■ Enunciado escrito
Según el fragmento sobre la escena de la azotea, ¿qué busca capturar Oppenheimer con su planteamiento de la escena?

╭─ Fragmento del documento

El planteamiento de Oppenheimer es dar un mayor espacio a Congo del que le dio en la primera visita a la azotea. Esta separación no solamente se percibe en la mayor distancia del sujeto a cámara, sino también en detalles como que Congo ya no sube las escaleras acompañado, ni por su amigo ni por la cámara, o en el hecho de que a pesar de las repetidas ganas de vomitar que muestra, Oppenheimer no se preocupe por su estado de salud (al contrario que en puntos anteriores del metraje). El planteamiento de la escena por parte del cineasta no busca tanto recoger de nuevo el testimonio como capturar las emociones que el proceso crítico de confrontación está provocando en el personaje. La distancia de filmación que mantiene Oppenheimer vuelve a plasmarse también como distancia ética, respetando por ejemplo el espacio que el sujeto adopta cuando empieza a encontrarse mal.

╰─
╭─ Entradas extraídas

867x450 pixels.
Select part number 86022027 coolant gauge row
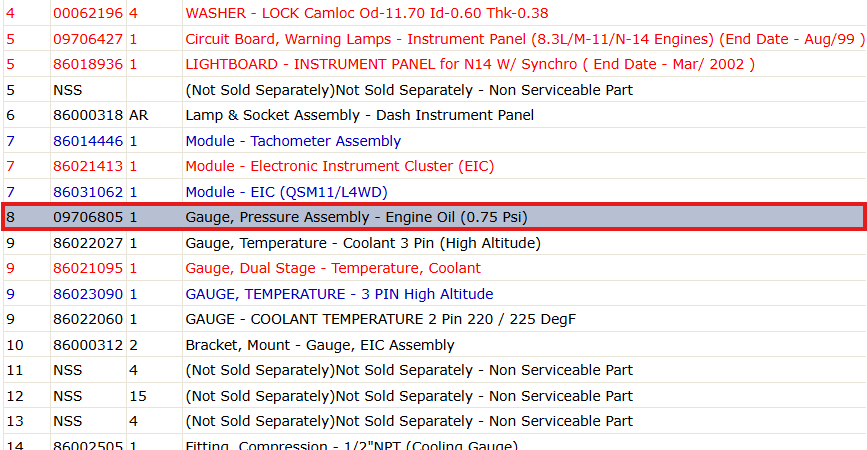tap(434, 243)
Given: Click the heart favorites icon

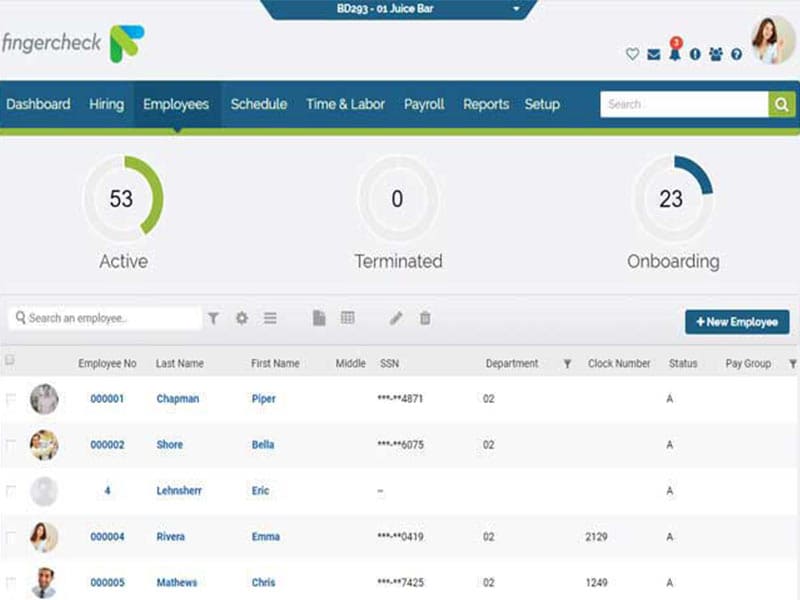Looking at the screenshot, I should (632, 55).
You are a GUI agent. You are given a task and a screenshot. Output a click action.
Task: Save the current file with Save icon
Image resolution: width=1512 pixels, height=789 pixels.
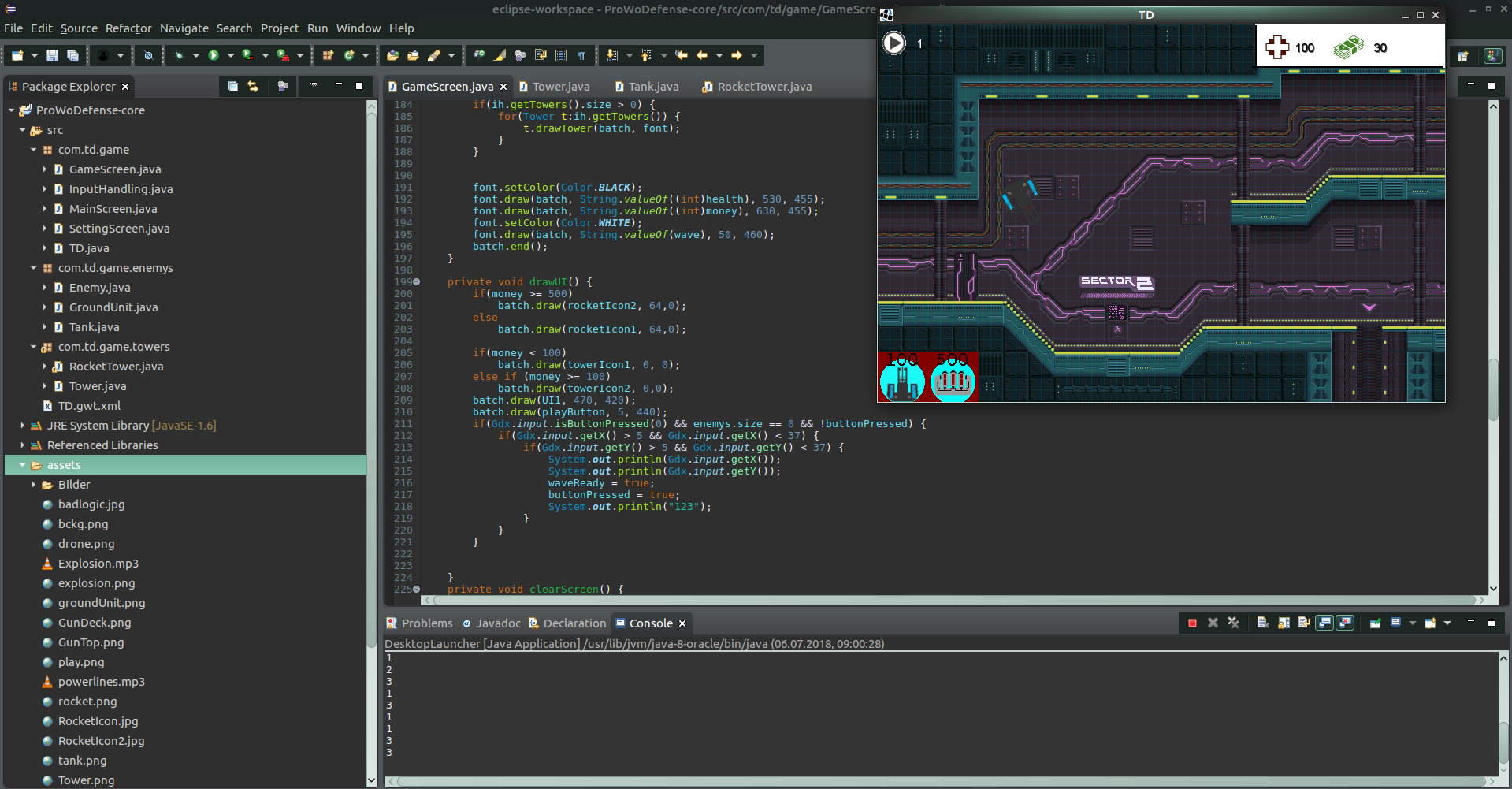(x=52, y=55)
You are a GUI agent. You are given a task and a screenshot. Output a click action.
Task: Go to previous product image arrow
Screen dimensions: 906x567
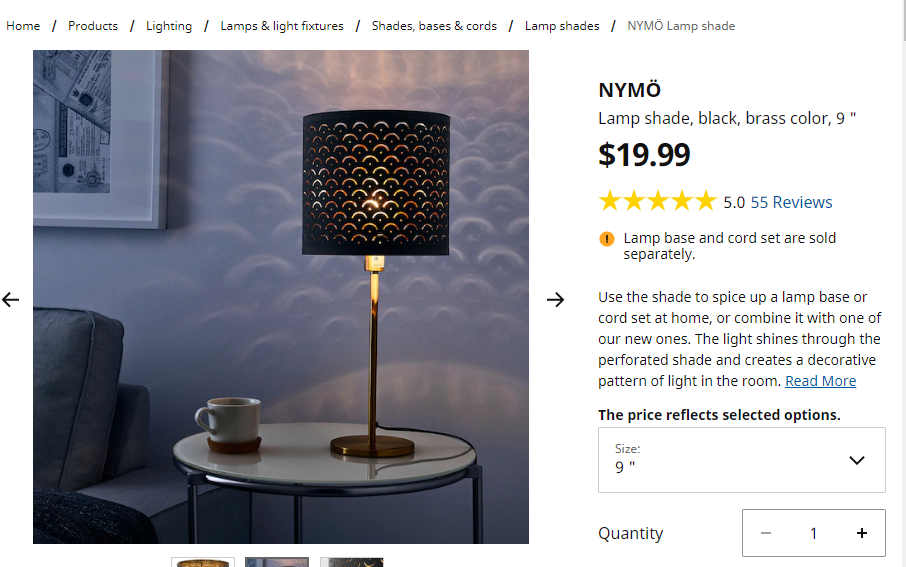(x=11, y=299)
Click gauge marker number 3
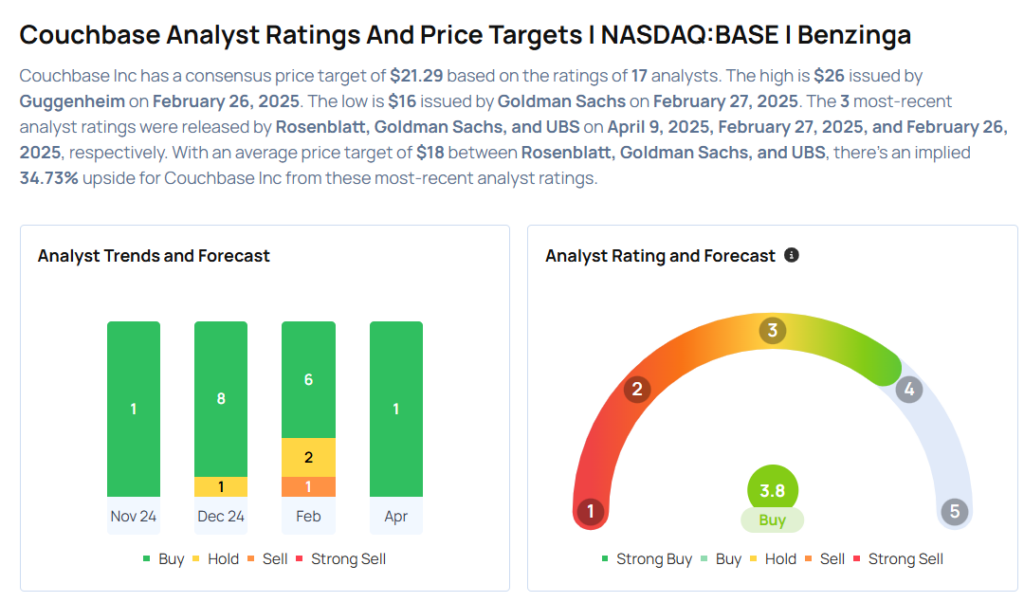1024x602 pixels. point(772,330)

╰─

■ Respuesta
Las emociones que el proceso crítico de confrontación está provocando en el personaje.